I have absolutely no idea how to keep up with you folk anymore. Why, with The Real Housewives of Atlanta back on the air, me nosing around in this and that and every other whatnot I’m into these days, blogging is the furthest thing from my mind. I do want to share half of a story with you. I do, folks, have to exercise some level of discretion since acquiring this position with the FBI, trying to investigate what in the heck’s going on with Obamacare.
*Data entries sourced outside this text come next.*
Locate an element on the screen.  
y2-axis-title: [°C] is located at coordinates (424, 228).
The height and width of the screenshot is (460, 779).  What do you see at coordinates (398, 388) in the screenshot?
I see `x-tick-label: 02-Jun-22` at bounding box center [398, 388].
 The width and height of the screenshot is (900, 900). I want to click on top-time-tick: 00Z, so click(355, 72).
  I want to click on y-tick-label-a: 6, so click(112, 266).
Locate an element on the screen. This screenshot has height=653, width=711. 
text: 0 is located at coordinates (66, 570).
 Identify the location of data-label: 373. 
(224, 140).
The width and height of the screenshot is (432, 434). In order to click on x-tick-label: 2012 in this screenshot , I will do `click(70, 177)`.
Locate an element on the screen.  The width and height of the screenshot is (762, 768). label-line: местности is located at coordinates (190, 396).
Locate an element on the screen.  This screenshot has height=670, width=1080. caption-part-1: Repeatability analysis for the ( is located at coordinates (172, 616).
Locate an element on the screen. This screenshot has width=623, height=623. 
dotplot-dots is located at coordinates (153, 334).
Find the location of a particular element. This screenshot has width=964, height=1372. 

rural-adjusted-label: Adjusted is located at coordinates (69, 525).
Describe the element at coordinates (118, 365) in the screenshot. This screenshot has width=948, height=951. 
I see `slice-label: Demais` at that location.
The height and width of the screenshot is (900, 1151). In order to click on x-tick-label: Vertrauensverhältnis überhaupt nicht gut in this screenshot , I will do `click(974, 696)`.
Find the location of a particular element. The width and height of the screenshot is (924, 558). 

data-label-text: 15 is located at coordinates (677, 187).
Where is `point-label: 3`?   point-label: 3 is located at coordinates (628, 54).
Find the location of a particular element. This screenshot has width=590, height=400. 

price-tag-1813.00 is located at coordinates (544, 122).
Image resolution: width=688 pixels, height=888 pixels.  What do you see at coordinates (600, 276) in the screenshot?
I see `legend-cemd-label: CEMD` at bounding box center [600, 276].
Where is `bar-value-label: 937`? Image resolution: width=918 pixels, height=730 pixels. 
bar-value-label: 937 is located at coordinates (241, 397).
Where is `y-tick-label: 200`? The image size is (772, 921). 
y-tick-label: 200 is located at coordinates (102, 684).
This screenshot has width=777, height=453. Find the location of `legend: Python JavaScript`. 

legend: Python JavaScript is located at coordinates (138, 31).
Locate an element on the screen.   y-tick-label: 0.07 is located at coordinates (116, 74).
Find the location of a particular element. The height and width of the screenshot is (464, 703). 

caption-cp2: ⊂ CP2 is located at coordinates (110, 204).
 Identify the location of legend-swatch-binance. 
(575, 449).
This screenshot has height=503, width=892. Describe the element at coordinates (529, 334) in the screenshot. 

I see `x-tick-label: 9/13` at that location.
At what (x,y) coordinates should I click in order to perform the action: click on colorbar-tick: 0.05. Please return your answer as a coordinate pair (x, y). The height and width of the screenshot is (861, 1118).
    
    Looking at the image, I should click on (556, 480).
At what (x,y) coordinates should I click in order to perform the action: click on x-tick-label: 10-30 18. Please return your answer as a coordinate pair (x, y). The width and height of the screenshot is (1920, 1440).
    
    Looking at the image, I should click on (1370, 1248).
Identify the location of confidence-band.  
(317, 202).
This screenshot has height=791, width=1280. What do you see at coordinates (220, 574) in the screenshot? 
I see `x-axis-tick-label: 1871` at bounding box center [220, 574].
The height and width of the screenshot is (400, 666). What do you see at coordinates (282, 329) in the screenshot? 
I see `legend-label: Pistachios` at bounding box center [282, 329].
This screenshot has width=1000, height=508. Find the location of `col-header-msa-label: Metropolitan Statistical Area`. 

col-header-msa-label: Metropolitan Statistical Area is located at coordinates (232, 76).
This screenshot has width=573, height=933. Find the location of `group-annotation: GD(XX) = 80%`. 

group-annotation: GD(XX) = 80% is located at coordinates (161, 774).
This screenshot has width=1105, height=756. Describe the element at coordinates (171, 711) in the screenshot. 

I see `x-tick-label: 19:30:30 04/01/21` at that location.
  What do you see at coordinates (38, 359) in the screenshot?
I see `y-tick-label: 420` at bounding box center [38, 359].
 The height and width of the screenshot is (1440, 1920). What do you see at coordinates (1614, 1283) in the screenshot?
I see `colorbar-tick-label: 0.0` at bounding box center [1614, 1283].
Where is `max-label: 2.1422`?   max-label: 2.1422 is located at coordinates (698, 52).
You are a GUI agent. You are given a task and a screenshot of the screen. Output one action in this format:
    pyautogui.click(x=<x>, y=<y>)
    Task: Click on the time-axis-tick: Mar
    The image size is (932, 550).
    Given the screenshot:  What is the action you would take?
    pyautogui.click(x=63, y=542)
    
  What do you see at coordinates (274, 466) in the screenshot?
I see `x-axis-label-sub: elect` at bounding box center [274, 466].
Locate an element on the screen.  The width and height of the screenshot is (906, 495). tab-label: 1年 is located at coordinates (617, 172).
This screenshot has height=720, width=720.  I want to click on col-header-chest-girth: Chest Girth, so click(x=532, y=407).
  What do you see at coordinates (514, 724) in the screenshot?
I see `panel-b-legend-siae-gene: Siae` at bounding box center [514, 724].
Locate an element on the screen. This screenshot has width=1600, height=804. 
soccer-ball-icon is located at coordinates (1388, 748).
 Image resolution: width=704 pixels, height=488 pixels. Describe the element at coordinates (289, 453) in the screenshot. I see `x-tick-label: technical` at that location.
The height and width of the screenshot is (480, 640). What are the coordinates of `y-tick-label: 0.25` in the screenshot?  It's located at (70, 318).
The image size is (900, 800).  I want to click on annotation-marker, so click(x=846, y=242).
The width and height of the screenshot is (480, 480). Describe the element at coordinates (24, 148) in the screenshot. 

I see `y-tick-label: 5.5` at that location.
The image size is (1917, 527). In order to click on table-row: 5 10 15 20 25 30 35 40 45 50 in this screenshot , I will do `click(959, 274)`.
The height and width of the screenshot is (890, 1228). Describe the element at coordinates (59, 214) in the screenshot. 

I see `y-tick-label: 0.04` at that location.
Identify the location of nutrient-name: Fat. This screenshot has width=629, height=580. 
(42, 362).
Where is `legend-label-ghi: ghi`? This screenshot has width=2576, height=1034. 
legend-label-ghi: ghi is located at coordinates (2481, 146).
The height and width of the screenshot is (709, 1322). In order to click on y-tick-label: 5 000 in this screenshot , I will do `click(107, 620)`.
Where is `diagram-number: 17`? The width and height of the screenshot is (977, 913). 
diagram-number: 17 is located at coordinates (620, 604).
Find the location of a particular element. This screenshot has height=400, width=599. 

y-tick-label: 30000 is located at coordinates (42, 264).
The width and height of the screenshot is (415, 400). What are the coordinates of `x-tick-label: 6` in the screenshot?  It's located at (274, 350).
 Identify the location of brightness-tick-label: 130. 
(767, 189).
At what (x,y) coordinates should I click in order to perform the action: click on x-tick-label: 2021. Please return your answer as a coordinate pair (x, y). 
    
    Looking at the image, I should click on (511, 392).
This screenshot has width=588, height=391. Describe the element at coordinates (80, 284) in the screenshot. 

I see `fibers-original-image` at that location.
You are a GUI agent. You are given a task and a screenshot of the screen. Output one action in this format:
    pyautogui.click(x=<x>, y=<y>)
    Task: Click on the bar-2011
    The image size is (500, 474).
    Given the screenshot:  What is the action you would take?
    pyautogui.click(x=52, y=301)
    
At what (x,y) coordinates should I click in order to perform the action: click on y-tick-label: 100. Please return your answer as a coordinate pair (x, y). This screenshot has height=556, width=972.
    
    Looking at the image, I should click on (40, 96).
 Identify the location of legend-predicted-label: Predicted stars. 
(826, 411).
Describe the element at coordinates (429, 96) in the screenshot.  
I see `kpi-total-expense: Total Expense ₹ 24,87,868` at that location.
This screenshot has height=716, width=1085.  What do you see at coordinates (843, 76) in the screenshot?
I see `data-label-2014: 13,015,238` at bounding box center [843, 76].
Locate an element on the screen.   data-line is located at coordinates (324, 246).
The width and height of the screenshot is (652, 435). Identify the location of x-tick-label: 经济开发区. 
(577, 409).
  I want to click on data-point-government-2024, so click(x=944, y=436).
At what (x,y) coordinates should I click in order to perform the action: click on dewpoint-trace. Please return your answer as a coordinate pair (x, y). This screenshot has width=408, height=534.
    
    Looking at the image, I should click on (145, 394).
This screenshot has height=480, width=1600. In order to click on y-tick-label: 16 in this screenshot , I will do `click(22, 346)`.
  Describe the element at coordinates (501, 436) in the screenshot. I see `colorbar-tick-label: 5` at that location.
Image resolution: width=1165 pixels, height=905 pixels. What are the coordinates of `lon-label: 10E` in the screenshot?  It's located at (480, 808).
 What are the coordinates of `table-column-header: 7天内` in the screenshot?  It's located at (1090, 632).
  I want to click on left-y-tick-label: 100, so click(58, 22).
So, as the story goes, I had a texting stalker about a week ago. That joker was texting so fast, I could hardly get a word in. Scared the living poop outta me when one day I came home and heard some walking around up my stairs. At the time I’m hearing all this foot-walking, I’m hungry as all get out and had to stop mid-bite ’cause I’m thinking this nut’s been rambling in my paperwork. Seeing that everything was intact, what else could it possibly be, right?
So, I stay halfway focused on eating and still hearing footsteps. Call me crazy, foolish or what have you but I couldn’t fight this fool on an empty stomach. I had to get my strength up, folks. I kept my right eye on the patio door and my left one toward the den area while stuffing my mouth in case I had to make a run but I be darn if I wasn’t closer to the fridge than I was to the door. Now that I think about it, I don’t even think what I was eating was worth losing my life for but being the risk-taker I am, I kept right on eating some leftover whatnot.
Next thing I know, my daughter’s friend comes down and my eye sockets got so big, I thought my eyeballs would roll right to the floor. By this time, I’m chewing but it ain’t all that good, being that I’m scared for my life. Now, I can truly understand why them folk get killed 15 minutes into a movie. I mean, really. The choices folk make. Though, I’m real happy I lived to tell you about this. Maybe one day, I’ll fill you in on the rest of the story.